[Task goal]: Every line of the data below needs to be reproduced exactly.

[Available records]:
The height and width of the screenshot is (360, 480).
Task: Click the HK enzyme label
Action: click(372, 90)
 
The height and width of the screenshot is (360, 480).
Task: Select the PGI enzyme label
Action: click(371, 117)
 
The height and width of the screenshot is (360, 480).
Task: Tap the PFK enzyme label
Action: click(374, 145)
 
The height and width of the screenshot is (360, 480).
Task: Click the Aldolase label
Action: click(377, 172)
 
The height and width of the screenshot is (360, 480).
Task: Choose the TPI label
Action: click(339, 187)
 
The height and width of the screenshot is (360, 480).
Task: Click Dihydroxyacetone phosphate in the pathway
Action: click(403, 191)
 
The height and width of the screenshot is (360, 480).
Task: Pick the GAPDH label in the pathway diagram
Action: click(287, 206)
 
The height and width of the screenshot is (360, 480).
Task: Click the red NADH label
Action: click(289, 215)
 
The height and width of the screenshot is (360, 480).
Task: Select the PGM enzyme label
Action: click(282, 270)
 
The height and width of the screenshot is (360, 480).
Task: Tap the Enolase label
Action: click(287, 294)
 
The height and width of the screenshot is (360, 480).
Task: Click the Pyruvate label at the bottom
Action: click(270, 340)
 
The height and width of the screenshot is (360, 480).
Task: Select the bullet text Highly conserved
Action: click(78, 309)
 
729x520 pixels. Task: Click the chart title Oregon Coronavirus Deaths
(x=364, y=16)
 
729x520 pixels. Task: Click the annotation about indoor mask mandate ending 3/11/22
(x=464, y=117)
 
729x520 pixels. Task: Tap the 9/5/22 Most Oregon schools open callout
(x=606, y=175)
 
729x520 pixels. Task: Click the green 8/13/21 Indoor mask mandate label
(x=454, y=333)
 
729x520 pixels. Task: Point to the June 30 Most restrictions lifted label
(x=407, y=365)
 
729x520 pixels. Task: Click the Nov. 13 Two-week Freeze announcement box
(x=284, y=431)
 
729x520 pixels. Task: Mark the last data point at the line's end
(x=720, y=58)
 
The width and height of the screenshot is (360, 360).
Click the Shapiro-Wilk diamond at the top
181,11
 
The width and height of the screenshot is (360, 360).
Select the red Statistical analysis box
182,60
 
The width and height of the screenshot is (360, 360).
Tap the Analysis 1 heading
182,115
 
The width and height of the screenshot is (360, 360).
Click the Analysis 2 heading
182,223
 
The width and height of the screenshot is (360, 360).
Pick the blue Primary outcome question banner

[Task output]:
The height and width of the screenshot is (360, 480).
Task: Click the HK enzyme label
Action: click(372, 90)
 
The height and width of the screenshot is (360, 480).
Task: Select the PGI enzyme label
Action: click(371, 117)
 
The height and width of the screenshot is (360, 480).
Task: Tap the PFK enzyme label
Action: click(374, 145)
 
The height and width of the screenshot is (360, 480).
Task: Click the Aldolase label
Action: click(377, 172)
 
The height and width of the screenshot is (360, 480).
Task: Choose the TPI label
Action: click(339, 187)
 
The height and width of the screenshot is (360, 480).
Task: Click Dihydroxyacetone phosphate in the pathway
Action: click(403, 191)
 
The height and width of the screenshot is (360, 480).
Task: Pick the GAPDH label in the pathway diagram
Action: click(287, 206)
 
The height and width of the screenshot is (360, 480).
Task: Click the red NADH label
Action: click(289, 215)
 
The height and width of the screenshot is (360, 480).
Task: Select the PGM enzyme label
Action: click(282, 270)
 
The height and width of the screenshot is (360, 480).
Task: Tap the Enolase label
Action: click(287, 294)
 
The height and width of the screenshot is (360, 480).
Task: Click the Pyruvate label at the bottom
Action: click(270, 340)
 
The height and width of the screenshot is (360, 480).
Task: Select the bullet text Highly conserved
Action: click(78, 309)
 
729x520 pixels. Task: Click the chart title Oregon Coronavirus Deaths
(x=364, y=16)
 
729x520 pixels. Task: Click the annotation about indoor mask mandate ending 3/11/22
(x=464, y=117)
 
729x520 pixels. Task: Tap the 9/5/22 Most Oregon schools open callout
(x=606, y=175)
 
729x520 pixels. Task: Click the green 8/13/21 Indoor mask mandate label
(x=454, y=333)
 
729x520 pixels. Task: Point to the June 30 Most restrictions lifted label
(x=407, y=365)
 
729x520 pixels. Task: Click the Nov. 13 Two-week Freeze announcement box
(x=284, y=431)
 
729x520 pixels. Task: Mark the last data point at the line's end
(x=720, y=58)
 
The width and height of the screenshot is (360, 360).
Click the Shapiro-Wilk diamond at the top
181,11
 
The width and height of the screenshot is (360, 360).
Select the red Statistical analysis box
182,60
 
The width and height of the screenshot is (360, 360).
Tap the Analysis 1 heading
182,115
 
The width and height of the screenshot is (360, 360).
Click the Analysis 2 heading
182,223
 
The width and height of the screenshot is (360, 360).
Pick the blue Primary outcome question banner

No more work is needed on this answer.